Like the Iranian and Egyptian movements from which it derives some inspiration, Occupy Wall Street is bound to the culture of texting and tweeting that have become the modern norm. This is likely to give it both staying power (as any kid with a cell phone can be an organizer now that he or she knows how) and vulnerability (as anyone who wants to either monitor or infiltrate the movement’s activities can easily do so). It is likely to also keep the movement vague and unconcerned about specifics, as it is far easier to gather a thousand people for an event than to arrive at any consensus about what the event is supposed to accomplish when they get there.

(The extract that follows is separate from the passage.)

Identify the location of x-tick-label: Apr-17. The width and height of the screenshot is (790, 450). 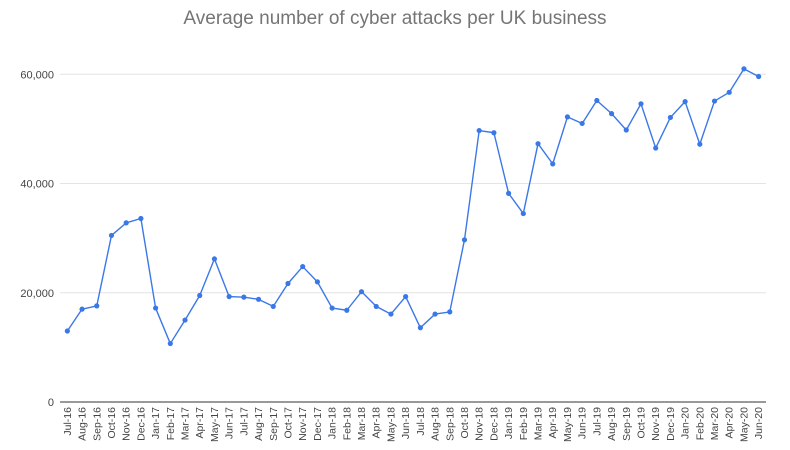
(200, 423).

Occupy Wall Street is not, at least at this point, in any position to accomplish anything other than minor disorder and misleading press coverage. It is not a cure for a disease, but rather a symptom. Like the Tea Party movement, it is an indicator that most people are angry at having been functionally disenfranchised by political and economic processes that favor a few elites to the exclusion of everyone else. Unlike the Tea Party, it is unlikely to spawn a new class of congressmen and senators. To be a congressman you have to be at least twenty-five, and that is already the twilight years of cool. The movement can only accomplish things by scaring people with an overdose of anarchy, and that will not be pretty, nor will the results be predictable. It will not go away, however. Expect all sorts of sound and fury.